Cette préoccupation est partagée par Serge Hategekimana, chef de zone de Buterere. « La zone de Buterere est souvent touchée par des maladies persistantes liées à ces déchets comme le choléra, la variole du singe, les vers intestinaux, etc. Nous sensibilisons régulièrement les habitants à quitter cette zone mais, comme elle n’est pas clôturée, il est difficile de les en chasser définitivement », explique-t-il.
Dr Nsabimana souligne également que la décharge affecte gravement le lac Tanganyika, une ressource essentielle pour l’eau potable et la pêche des citadins. Il explique que les déchets, riches en nutriments et en matières organique, favorisent la croissance d’algues qui, en se décomposant, consomment l’oxygène et mettent en danger la vie aquatique.
Pour lui, les matières organiques pourraient être récupérées pour produire du compost, tandis que le plastique et le verre pourraient être recyclés. « Cela permettrait de réduire les importations de matières premières et de transformer la décharge en une opportunité économique plutôt qu’en un défi », explique-t-il.
Des initiatives à faible impact
Retirer ces personnes de ce dépotoir a toujours été une préoccupation des administratifs de Buterere. Selon le chef de zone, certains organismes ont essayé d’enseigner des métiers aux riverains de la décharge, comme la couture ou la fabrication de charbon à partir des déchets, etc. « Ceux qui continuent à venir ici sont souvent des gens paresseux qui refusent d’apprendre ces métiers, mais beaucoup ont déjà intégré ces initiatives », assure-t-il.
Toutefois, pour Mme Ngendakumana, ce n’est pas la paresse qui les pousse à rester. « Ce travail demande énormément d’efforts. Imaginez devoir chercher chaque jour des objets sans même savoir s’ils sont là.

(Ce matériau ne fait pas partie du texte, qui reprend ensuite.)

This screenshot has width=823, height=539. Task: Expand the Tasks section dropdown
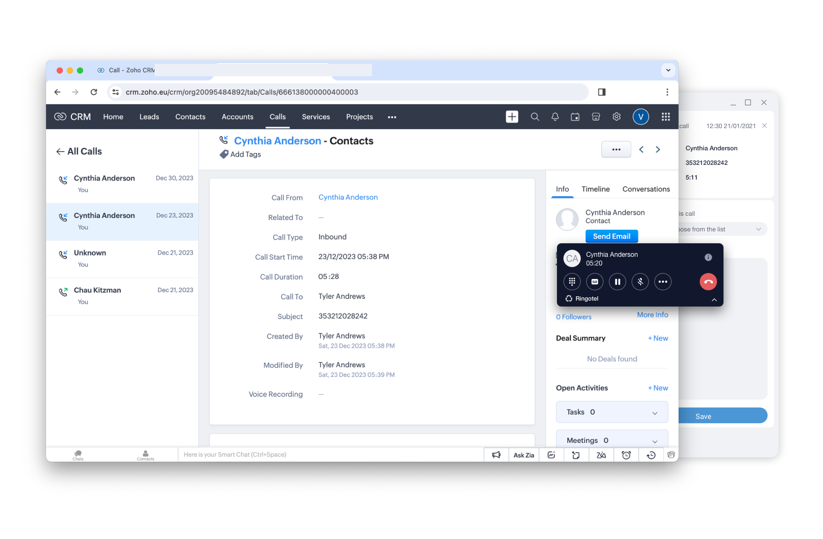pyautogui.click(x=655, y=413)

Nous manquons simplement d’autres opportunités. Si nous avions du travail, nous travaillerions », explique-t-elle.
Pascal Karenzo, 50 ans, reconnaît que les initiatives pour leur apprendre des métiers sont bonnes, mais elles manquent de suivi. « Souvent, on nous apprend un métier, puis on nous abandonne. Sans emploi, nous revenons ici. Chaque fois que nous obtenons un emploi, la population de la décharge diminue », précise-t-il.

Christian Nimubona, Directeur Général de l’Environnement : « Il ne reste plus qu’à préparer le site de Kididaguzo pour qu’il soit opérationnel ».
Vers une délocalisation du dépotoir ?
Christian Nimubona, Directeur Général de l’Environnement, confirme que le site de Kididaguzo, dans la province de Bubanza, a été identifié pour remplacer celui de Buterere. « Un nouveau site existe, et toutes les démarches nécessaires pour obtenir le titre foncier ont été accomplies. Les documents sont déjà transmis. Il ne reste plus qu’à préparer ce site pour qu’il soit opérationnel », annonce-t-il.
Rappelons que la décharge actuelle est située dans le quartier Mugaruro, zone Buterere et couvre une superficie de plus de 4 hectares. Elle demeure l’unique dépotoir pour les déchets provenant de tous les quartiers de Bujumbura.